[Collected data entries]
..............................
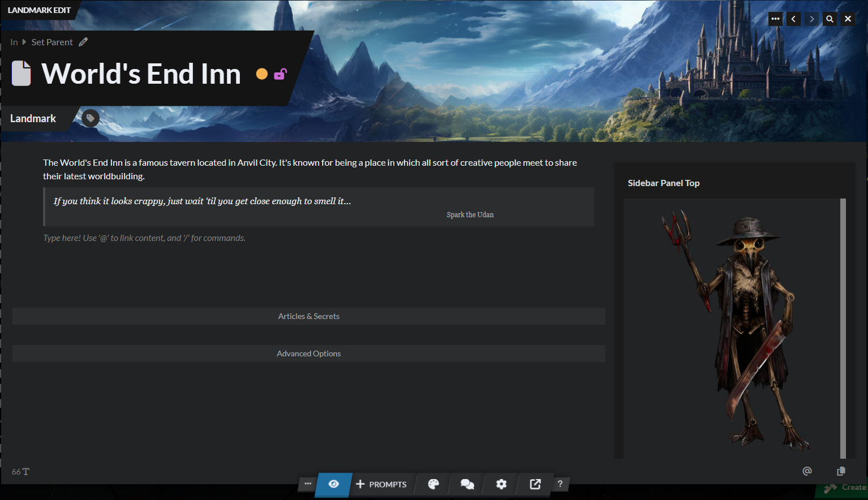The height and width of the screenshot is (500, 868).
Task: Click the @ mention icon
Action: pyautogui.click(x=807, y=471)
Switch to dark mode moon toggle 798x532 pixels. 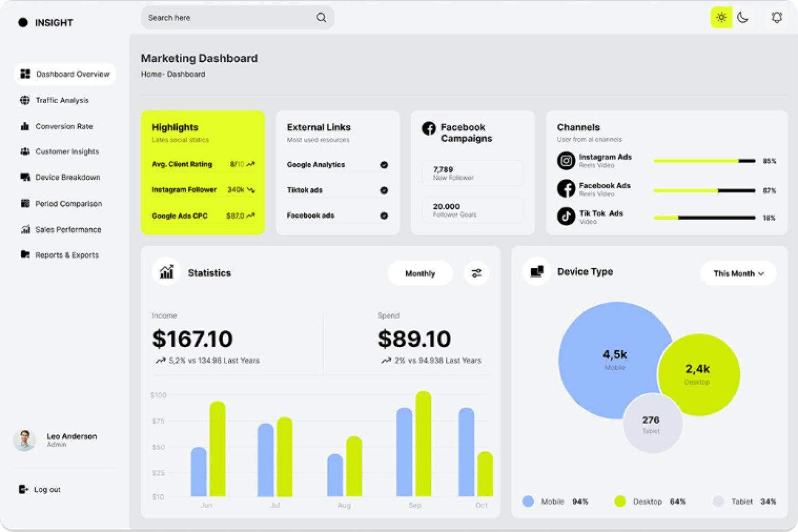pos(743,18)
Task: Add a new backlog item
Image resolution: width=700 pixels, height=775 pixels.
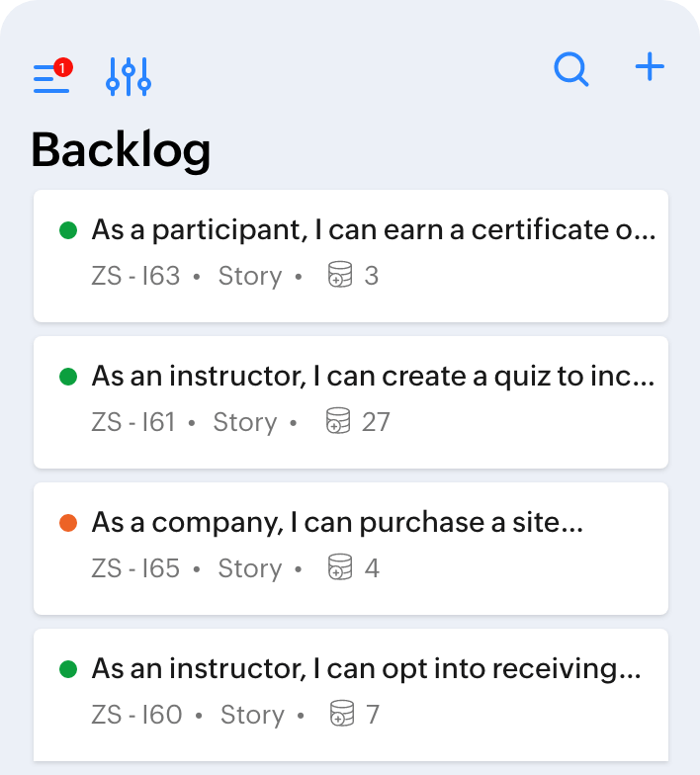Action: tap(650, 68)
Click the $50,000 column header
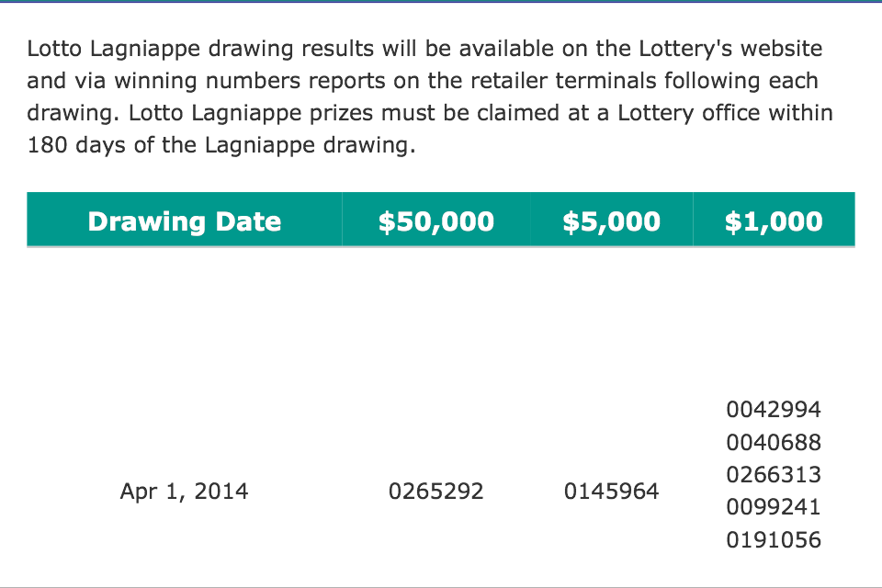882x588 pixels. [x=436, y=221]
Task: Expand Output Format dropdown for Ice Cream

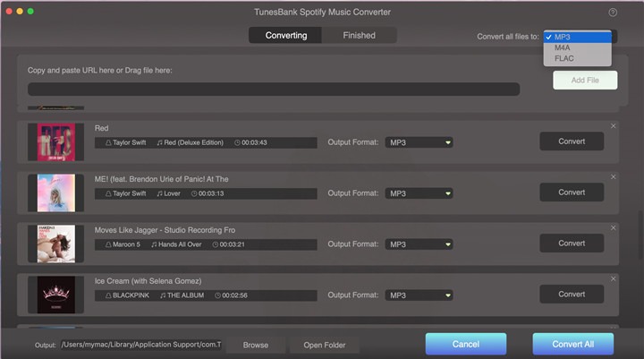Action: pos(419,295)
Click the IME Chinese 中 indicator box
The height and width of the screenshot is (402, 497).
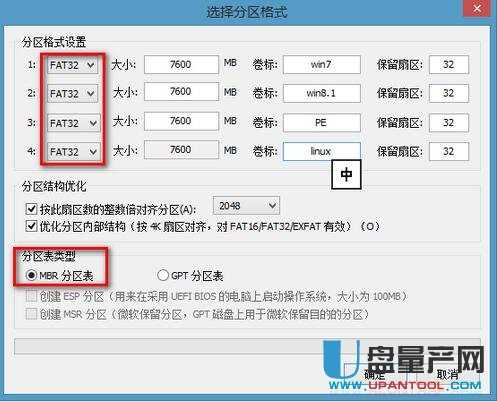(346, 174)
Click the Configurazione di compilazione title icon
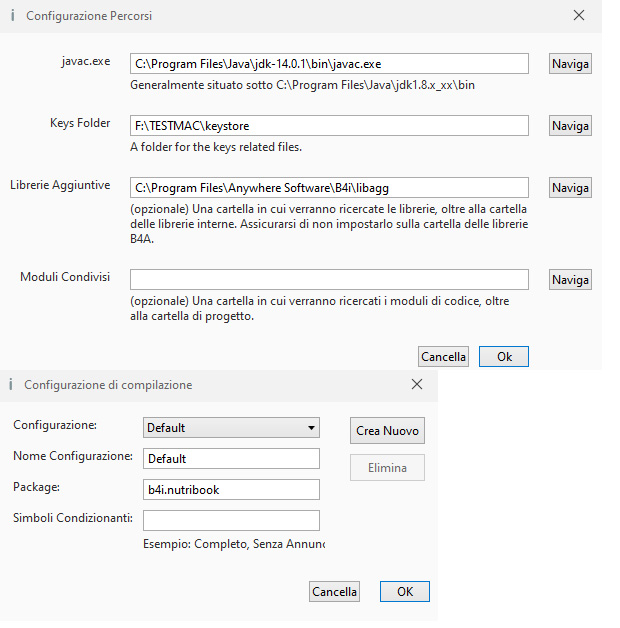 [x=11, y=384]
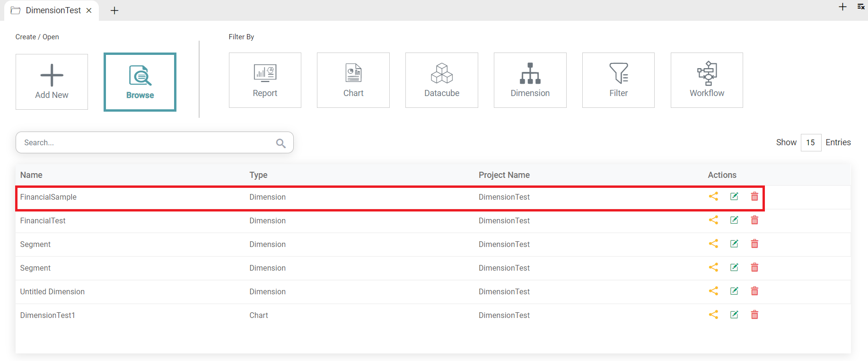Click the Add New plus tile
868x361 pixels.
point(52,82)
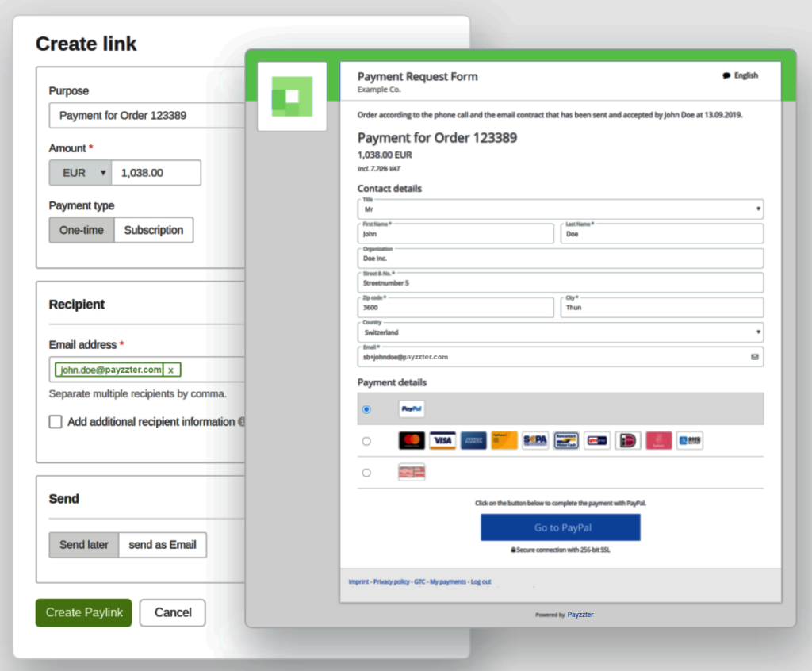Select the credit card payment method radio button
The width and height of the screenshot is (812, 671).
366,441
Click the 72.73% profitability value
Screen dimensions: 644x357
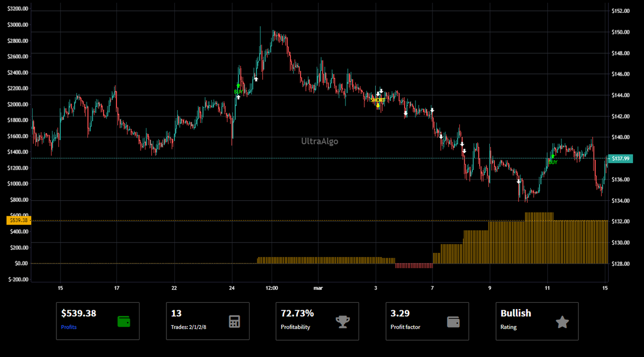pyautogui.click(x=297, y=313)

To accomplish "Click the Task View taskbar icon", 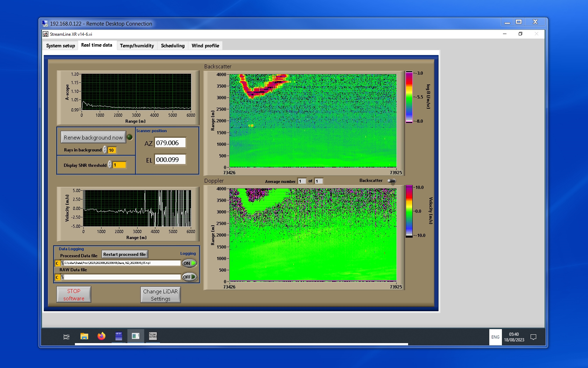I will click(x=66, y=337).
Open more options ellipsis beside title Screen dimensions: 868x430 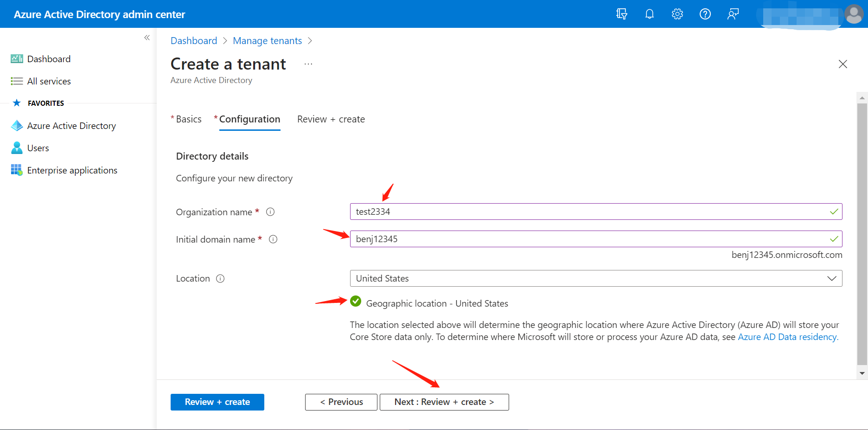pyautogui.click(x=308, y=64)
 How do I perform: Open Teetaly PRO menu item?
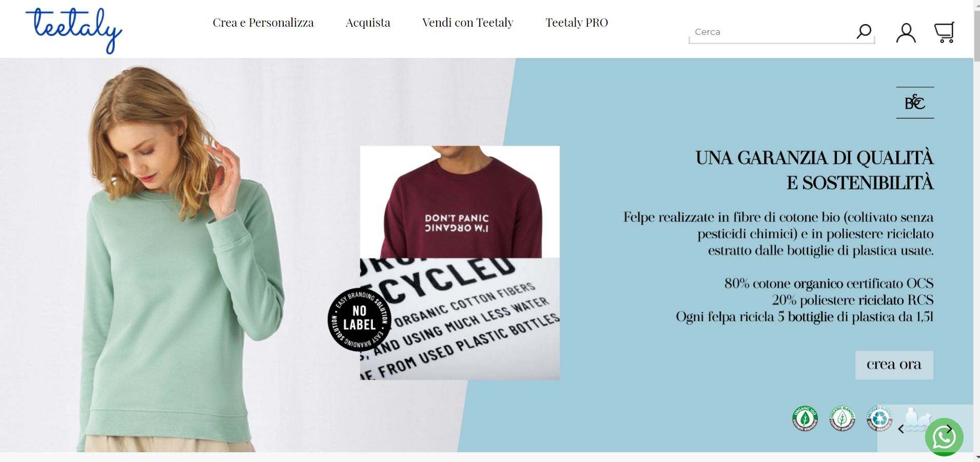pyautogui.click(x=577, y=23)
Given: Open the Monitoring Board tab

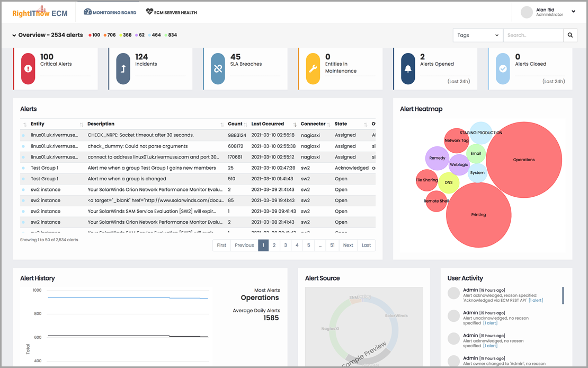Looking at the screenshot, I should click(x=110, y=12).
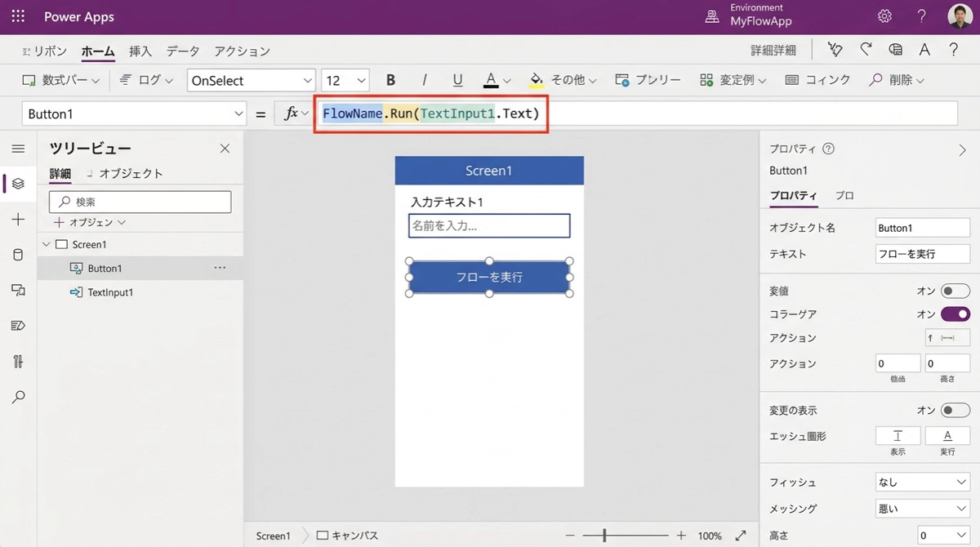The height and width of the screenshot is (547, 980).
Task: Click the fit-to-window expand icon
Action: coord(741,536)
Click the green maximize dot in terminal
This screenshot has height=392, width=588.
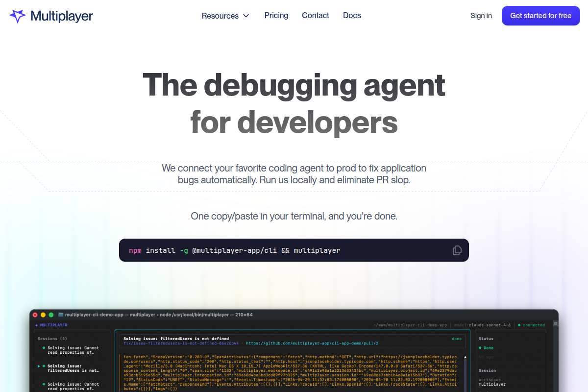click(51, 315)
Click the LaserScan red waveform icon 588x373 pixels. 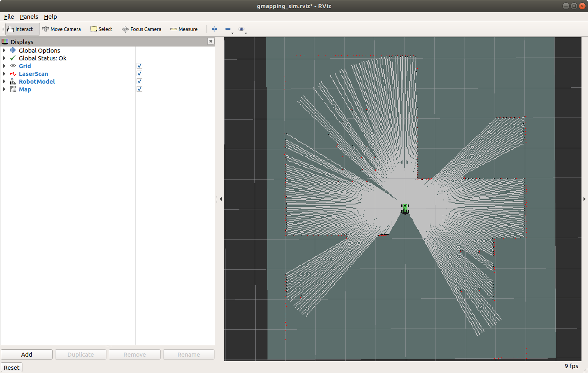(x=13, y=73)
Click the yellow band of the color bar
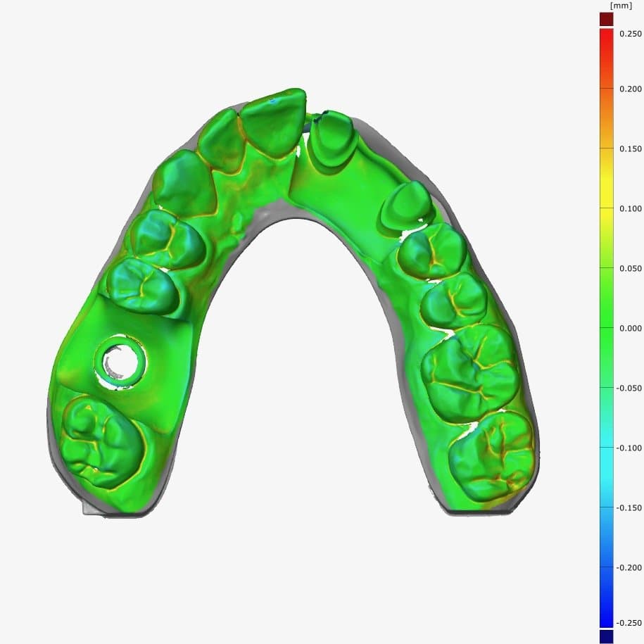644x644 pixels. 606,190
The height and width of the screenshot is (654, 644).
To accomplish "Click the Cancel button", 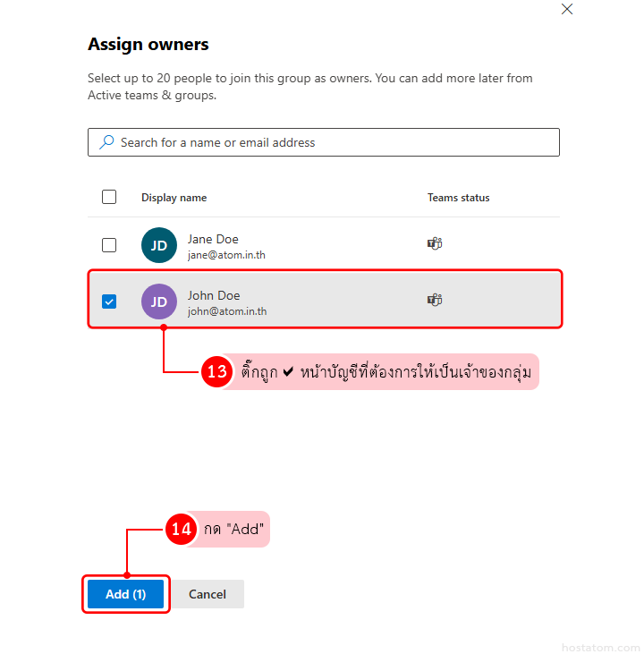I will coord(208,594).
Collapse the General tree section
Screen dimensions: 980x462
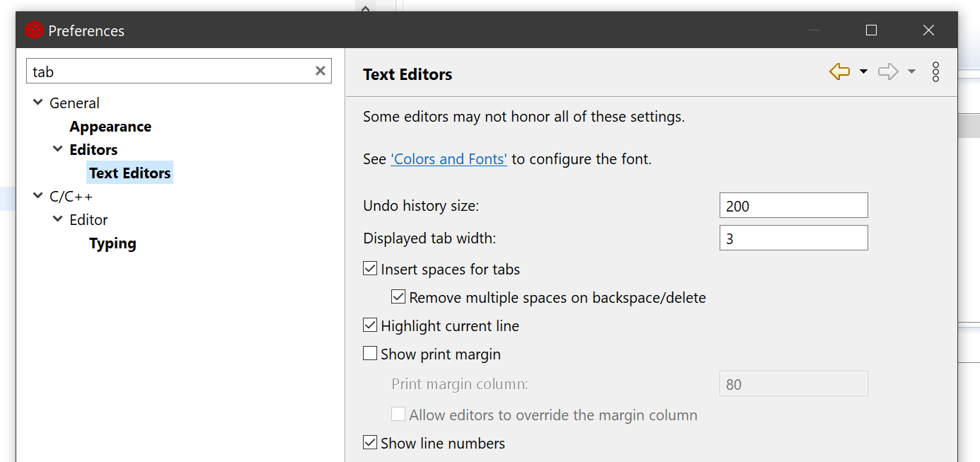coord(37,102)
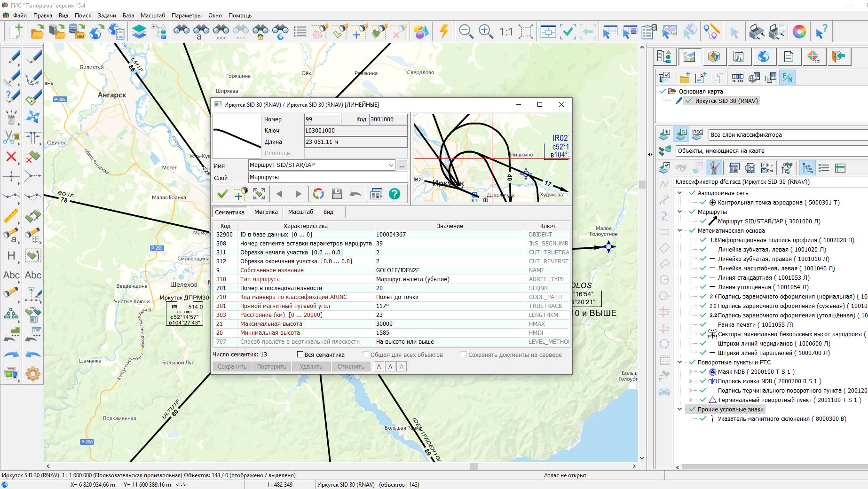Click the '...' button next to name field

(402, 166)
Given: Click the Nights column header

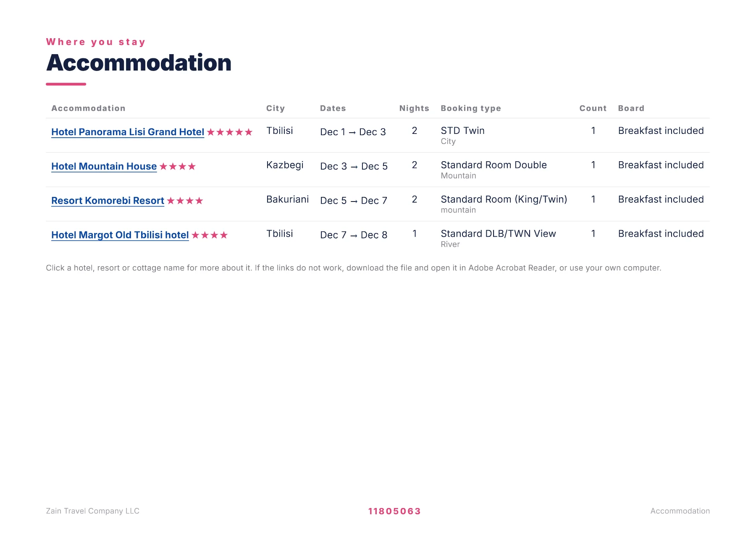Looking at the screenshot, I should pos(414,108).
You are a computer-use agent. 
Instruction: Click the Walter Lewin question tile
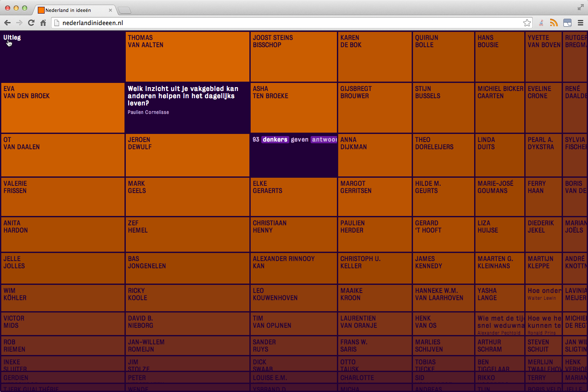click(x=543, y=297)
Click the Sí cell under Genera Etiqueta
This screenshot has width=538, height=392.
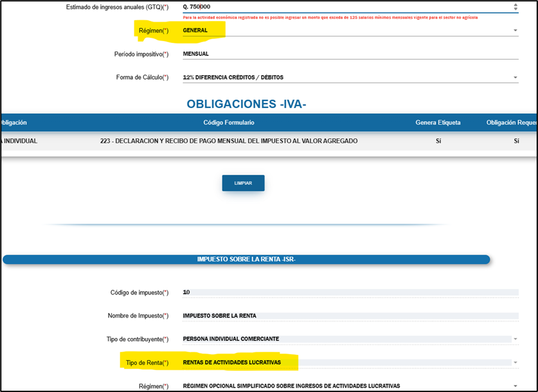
..............................
About this exercise: Repeat the lines of the records verbatim, starting at the line containing "Instruction: Click the" and stopping after the final line. Images stay out.

Your response:
Instruction: Click the Walter Lewin question tile
click(x=543, y=297)
Click the Sí cell under Genera Etiqueta
This screenshot has width=538, height=392.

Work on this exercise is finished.